A family prepares for a religious liberty fast in prayer at home.

Five Prayers for Freedom

The July 5 fast provides an opportunity to turn gratitude into global petitions for conscience, courage, and compassion.

As we approach the July 5 fast “to express gratitude for religious liberty and to pray that it be strengthened throughout the world,” it may help to exercise our faith by praying with specificity. Here are five areas of religious liberty worthy of our focused prayers. 

  1. We can pray for religious prisoners of conscience.
    Like Joseph Smith in Liberty Jail, many today are imprisoned for their faith. Others are tortured, disappeared, or sentenced under unjust laws. In China, Seylihan Rozi, a Uyghur Muslim mother, was sentenced to 17 years for teaching the Qur’an to her children and a neighbor. In Iran, Joseph Shahbazian, a Christian pastor, was convicted of praying with others and celebrating Christmas. In Russia, Ivan Neverov, a Jehovah’s Witness, received seven years for holding religious meetings. And in Nigeria, Yahaya Sharif-Aminu, a Sufi Muslim musician, has spent more than six years in prison facing the possibility of the death penalty for sharing song lyrics deemed blasphemous.

We can pray for these prisoners and their families—and even for their captors—that hearts may soften, prisoners may be treated with dignity, and unjust laws may change. 

  1. We can also pray for religious communities facing genocide and mass violence. Our own history of extermination orders and forced exile should make Latter-day Saints especially tender toward those whose faith has made them targets of violence. Uyghur Muslims in China have endured mass detention, forced labor, and the systematic destruction of families and mosques. Christians in Nigeria continue to be murdered, kidnapped, and driven from their villages. Armenian Christians have been forced from their ancestral lands. And Rohingya Muslims have been driven from Myanmar into desperate refugee camps.

We can pray for the displaced to find safety and compassion, for the violent to be restrained, and for those who are suffering to be strengthened. 

  1. We can pray as well for democratic countries where religious liberty is weakening. In Japan, courts dissolved the Unification Church and seized its assets. In France, strict secularism has forced Muslim girls to choose between receiving an education and keeping their religious commitment to cover their hair. In Canada, recent legislation removed the longstanding religious speech defense, raising concerns that good faith religious expression could now be prosecuted as hate speech. And here in the United States, where religious liberty is core to our national identity, the picture is sobering: by my calculations from Pew Research Center’s data, the U.S. ranks 90th out of 198 for freedom from government restrictions on religion—and 91st for social hostilities. The threats range from legal pressure to lethal violence: pandemic-era limits on worship, conscience conflicts for religious professionals and institutions, and deadly attacks on Jewish, Muslim, and other faith communities—including Latter-day Saints in Grand Blanc.

We can pray that free nations—especially our own—will have the humility to recognize our shortcomings, and will have the courage to live up to our ideals and strengthen religious liberty. 

  1. The darkness is real, but so are the people shining a light.

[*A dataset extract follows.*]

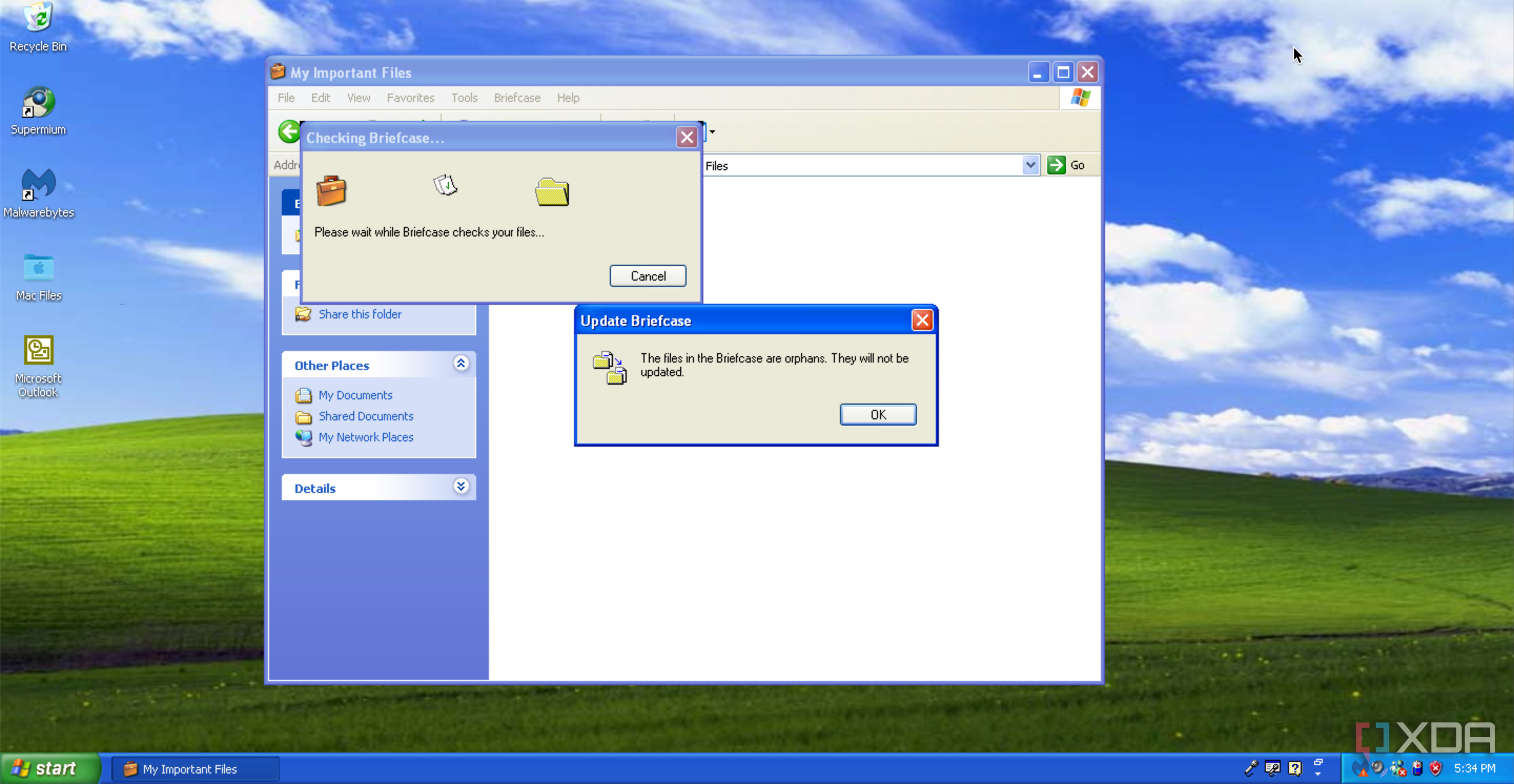Click the volume icon in the system tray
This screenshot has height=784, width=1514.
[1378, 768]
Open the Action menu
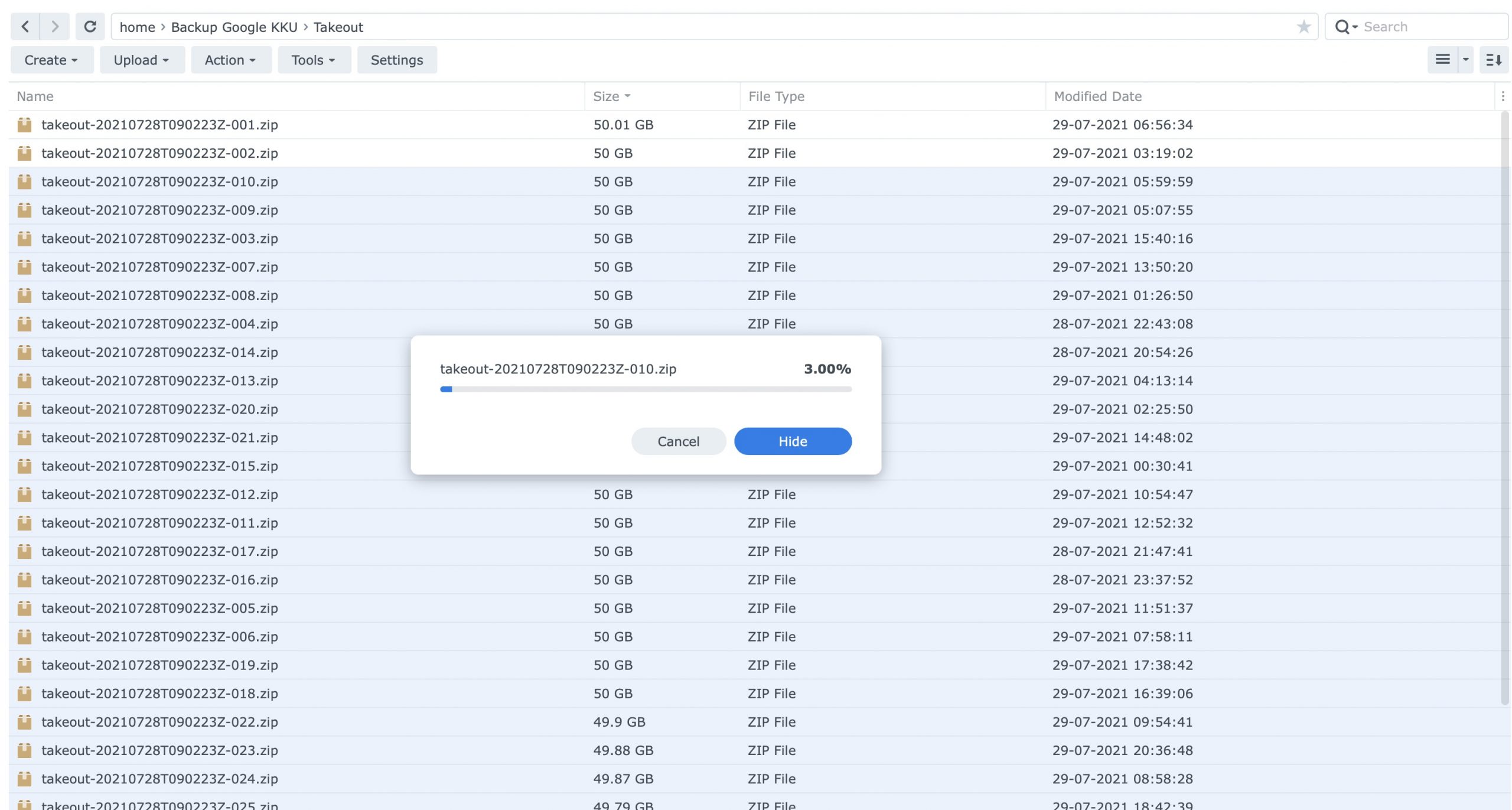 coord(230,60)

We can pray for the defenders of religious freedom. Through the First Freedom Foundation, I have the privilege of working with young leaders like Hewan Omer of the Free Yezidi Foundation, who serves genocide survivors in Iraq; Twesigye Leonard, a secular humanist in Uganda, who trains lawyers to defend religious liberty where non-Christians are often persecuted; and Mohammad Rahaman in Nepal, who is working to guide his country’s powerful youth movement toward principled advocacy rather than division. Others cannot be named for their safety. Like America’s founders, they are often young, under-resourced, and facing overwhelming opposition—yet they continue to defend religious freedom for all, even as they receive bombs at their doors. 

Pray that they will be strengthened, protected, and sustained in hope. 

  1. Finally, we can pray for courage in ourselves. Religious freedom is not only a right to defend; it is a duty to extend. It is easy to support the rights of those we agree with. It takes far more courage to stand for the conscience of our adversaries. President Dallin H. Oaks has taught that the freedom and protection we seek must not be “for ourselves alone.” 

We must pray for the strength to defend religious freedom for friend and foe alike. 

As we fast, let us remember those whose poverty, hunger, and displacement are the direct result of religious persecution—refugees driven from their homes, families denied work or education, and believers forced to choose between conscience and survival. 

May our hearts be softened toward the persecuted, our courage be strengthened to defend religious liberty for all of God’s children, and our offerings of prayer, sacrifice, and action be accepted by the Lord.